<h2>Springboard, Capstone #2: NLP with Yelp reviews</h2>

<b>Overview:</b> Customer reviews over a wealth of information, and Yelp.com is one of the most extensive places to look for reviews of any kind. Whether it's a restaurant, business, or other consumer experience, Yelp facilitates users telling other users what they thought of a product, allowing other people to make choices about what to buy and where to spend their money. Natural language processing, naturally (::chuckle::), allows us to harness this text data and to use it for business insights. 

<b>The dataset:</b> This dataset comes publicly available from Yelp.com [here](https://www.yelp.com/dataset/download), where the organization originally published the data to encourage students to play with the data and to gain insights that they could share, in return, with Yelp about their customers.
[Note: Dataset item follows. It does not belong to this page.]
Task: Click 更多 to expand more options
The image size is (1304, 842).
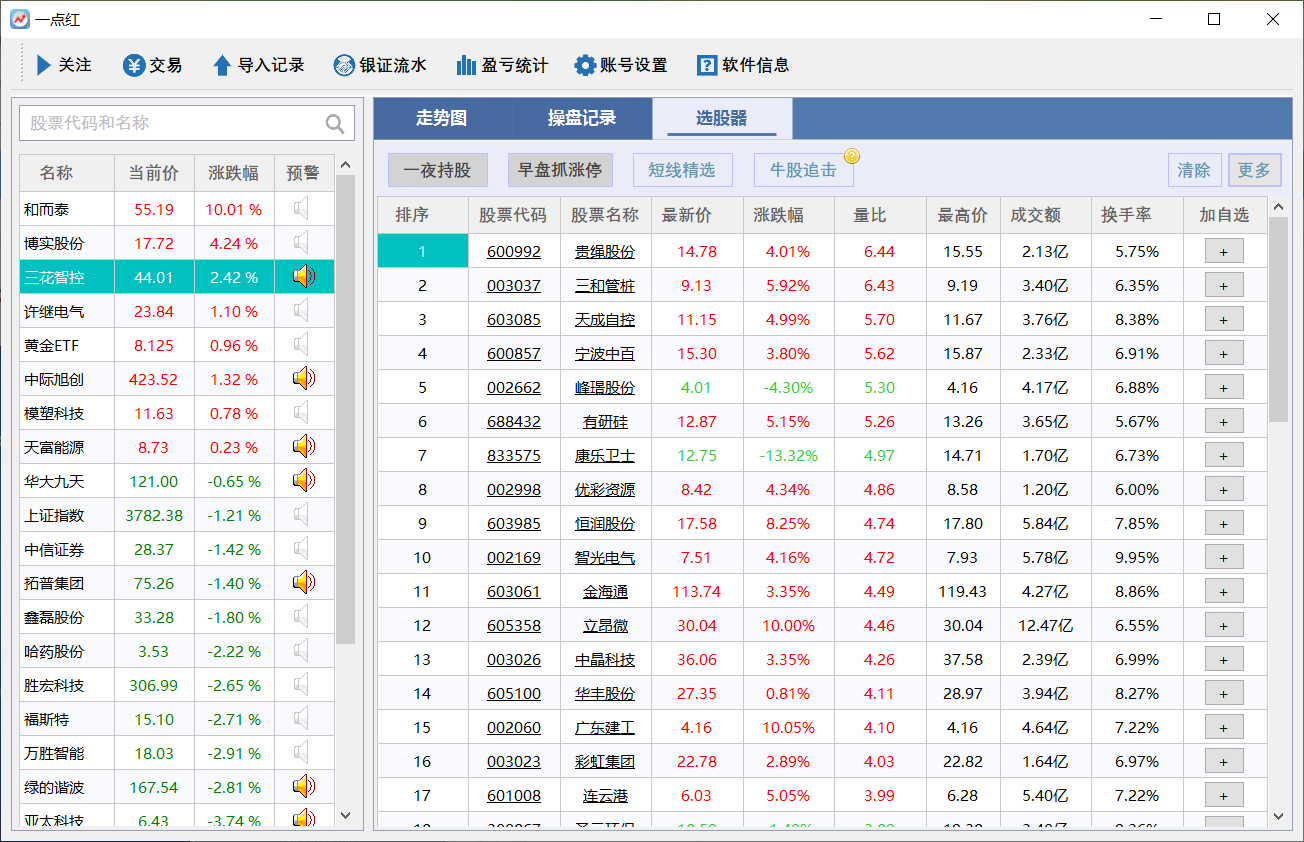Action: click(x=1253, y=170)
The files in the dataset are JSON format, and for this project, we'll be looking at:
* 'yelp_academic_dataset_review.json', for the review content;
*and 'yelp_academic_dataset_user.json' for user-specific information.

<b>The goal:</b> The objective with this project is to process the text data provided in customer reviews (i.e. starting, for example, with restaurant reviews) to:
* 1) cluster restaurant goers into groups using machine learning techniques;
* 2) recommend other, similar restaurants to those users based on their previous Yelp reviews.

In [6]:
import pandas as pd

In [23]:
import tarfile

with tarfile.open('yelp_dataset.tar', 'r') as t:
    print(t.getnames())

['./._Dataset_Challenge_Dataset_Agreement.pdf', 'Dataset_Challenge_Dataset_Agreement.pdf', './._Yelp_Dataset_Challenge_Round_12.pdf', 'Yelp_Dataset_Challenge_Round_12.pdf', 'yelp_academic_dataset_business.json', 'yelp_academic_dataset_checkin.json', 'yelp_academic_dataset_photo.json', 'yelp_academic_dataset_review.json', 'yelp_academic_dataset_tip.json', 'yelp_academic_dataset_user.json']


In [25]:
import time

with tarfile.open('yelp_dataset.tar', 'r') as t:
    for member_info in t.getmembers():
        print(member_info.name)
        print('  Modified:', time.ctime(member_info.mtime))
        print('  Mode    :', oct(member_info.mode))
        print('  Type    :', member_info.type)
        print('  Size    :', member_info.size, 'bytes')
        print()

./._Dataset_Challenge_Dataset_Agreement.pdf
  Modified: Tue Jul 31 11:34:32 2018
  Mode    : 0o644
  Type    : b'0'
  Size    : 674 bytes

Dataset_Challenge_Dataset_Agreement.pdf
  Modified: Tue Jul 31 11:34:32 2018
  Mode    : 0o644
  Type    : b'0'
  Size    : 100912 bytes

./._Yelp_Dataset_Challenge_Round_12.pdf
  Modified: Tue Jul 31 11:34:00 2018
  Mode    : 0o644
  Type    : b'0'
  Size    : 674 bytes

Yelp_Dataset_Challenge_Round_12.pdf
  Modified: Tue Jul 31 11:34:00 2018
  Mode    : 0o644
  Type    : b'0'
  Size    : 111712 bytes

yelp_academic_dataset_business.json
  Modified: Mon Jul  2 17:22:59 2018
  Mode    : 0o644
  Type    : b'0'
  Size    : 146374098 bytes

yelp_academic_dataset_checkin.json
  Modified: Mon Jul  2 17:25:06 2018
  Mode    : 0o644
  Type    : b'0'
  Size    : 52744210 bytes

yelp_academic_dataset_photo.json
  Modified: Tue Jul 31 13:55:22 2018
  Mode    : 0o644
  Type    : b'0'
  Size    : 36596656 bytes

yelp_academic_dataset_review.json
  Modified: Mon

In [33]:
import tarfile

y = tarfile.open('yelp_dataset.tar')

y_data = y.extractall()

In [40]:
import codecs

with codecs.open('yelp_academic_dataset_review.json', encoding='utf-8') as f:
    first_review = f.readline()

print(first_review)

{"review_id":"x7mDIiDB3jEiPGPHOmDzyw","user_id":"msQe1u7Z_XuqjGoqhB0J5g","business_id":"iCQpiavjjPzJ5_3gPD5Ebg","stars":2,"date":"2011-02-25","text":"The pizza was okay. Not the best I've had. I prefer Biaggio's on Flamingo \/ Fort Apache. The chef there can make a MUCH better NY style pizza. The pizzeria @ Cosmo was over priced for the quality and lack of personality in the food. Biaggio's is a much better pick if youre going for italian - family owned, home made recipes, people that actually CARE if you like their food. You dont get that at a pizzeria in a casino. I dont care what you say...","useful":0,"funny":0,"cool":0}